As we've seen, for finite-dimensional Hilbert spaces it's often very convenient to work in terms of explicit matrices and vectors to represent our operators and states. This requires a choice of basis. But what if we want to change from one basis to another, say from \( \hat{S_z} \) to \( \hat{S_x} \) eigenstates for our Stern-Gerlach example? Since we already know the complete basis of eigenstates for both \( \hat{S_x} \) and \( \hat{S_z} \), we can easily construct an operator to map from one to the other:
\[ \begin{aligned} \hat{U}_{z \to x} = \ket{S_{x,+}} \bra{S_{z,+}} + \ket{S_{x,-}} \bra{S_{z,-}} = \sum_i \ket{S_{x,i}} \bra{S_{z,i}}. \end{aligned} \]

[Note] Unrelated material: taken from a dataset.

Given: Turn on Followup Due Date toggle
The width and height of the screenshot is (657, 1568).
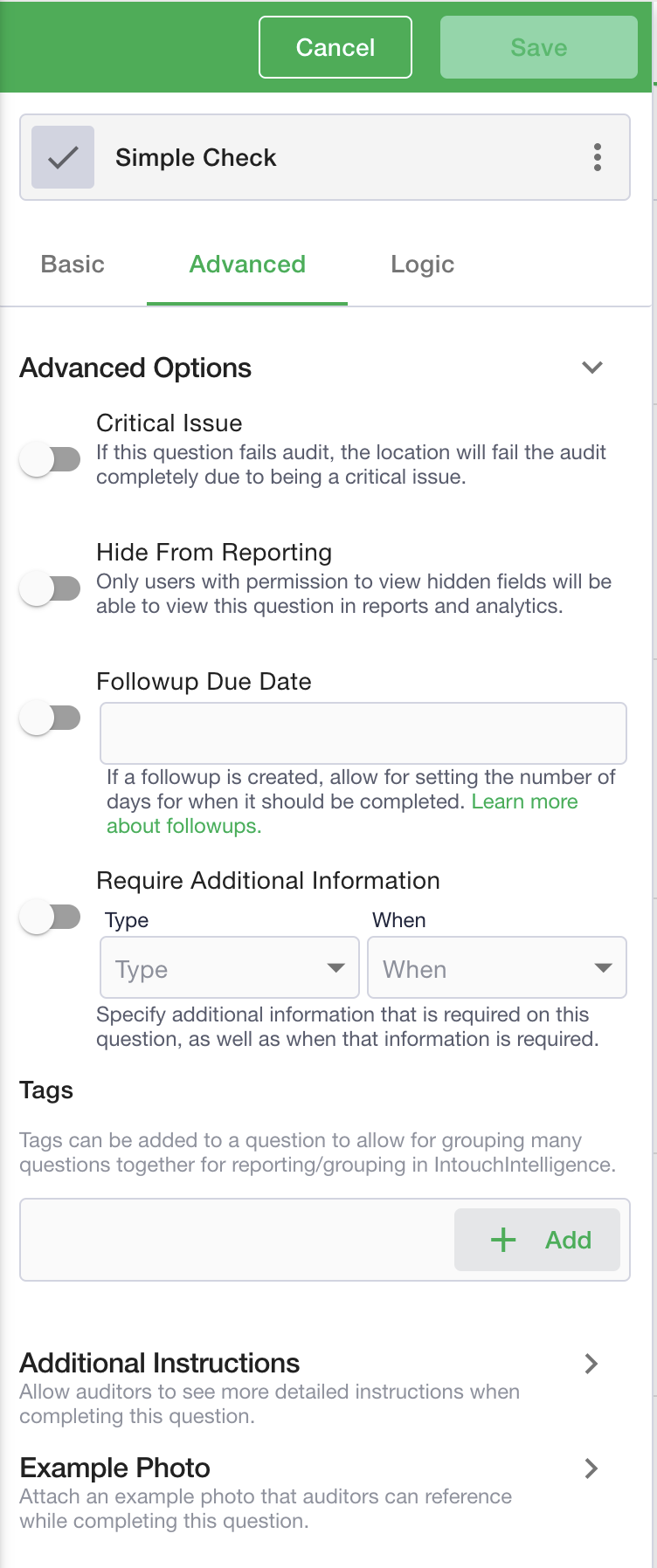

This operator transforms \( \ket{S_{z,+}} \) to \( \ket{S_{x,+}} \), and likewise for the minus states. I've written it as \( \hat{U} \) because it is easily seen to be a unitary operator:
\[ \begin{aligned} \hat{U}^\dagger_{z \to x} \hat{U}_{z \to x} = \sum_i \sum_j \ket{S_{z,j}} \sprod{S_{x,j}}{S_{x,i}} \bra{S_{z,i}} = \sum_i \ket{S_{z,i}} \bra{S_{z,i}} = \hat{1}. \end{aligned} \]

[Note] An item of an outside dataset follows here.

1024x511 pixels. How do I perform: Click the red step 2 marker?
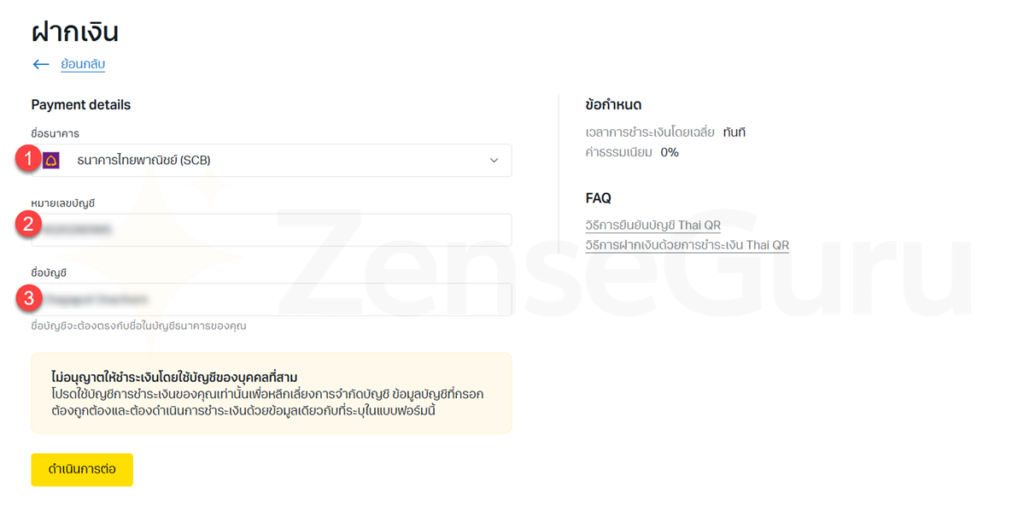tap(27, 225)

In fact, for any two complete, orthonormal basis sets \( { \ket{a}} \) and \( { \ket{b} } \), we can always find such a unitary operator which changes from one basis to the other. (In fact, we can construct it as a sum over outer products in the same way.)
For an arbitrary ket \( \ket{\psi} \), it's useful to see how its expansion changes as we change basis: if we have
\[ \begin{aligned} \ket{\psi} = \sum_{i} \ket{a_i} \sprod{a_i}{\psi} \end{aligned} \]
then in the new basis, we need the coefficients \( \sprod{b_i}{\psi} \):
\[ \begin{aligned} \sprod{b_i}{\psi} = \sum_j \sprod{b_i}{a_j} \sprod{a_j}{\psi} = \sum_j \bra{a_i} \hat{U}{}^\dagger \ket{a_j} \sprod{a_j}{\psi}. \end{aligned} \]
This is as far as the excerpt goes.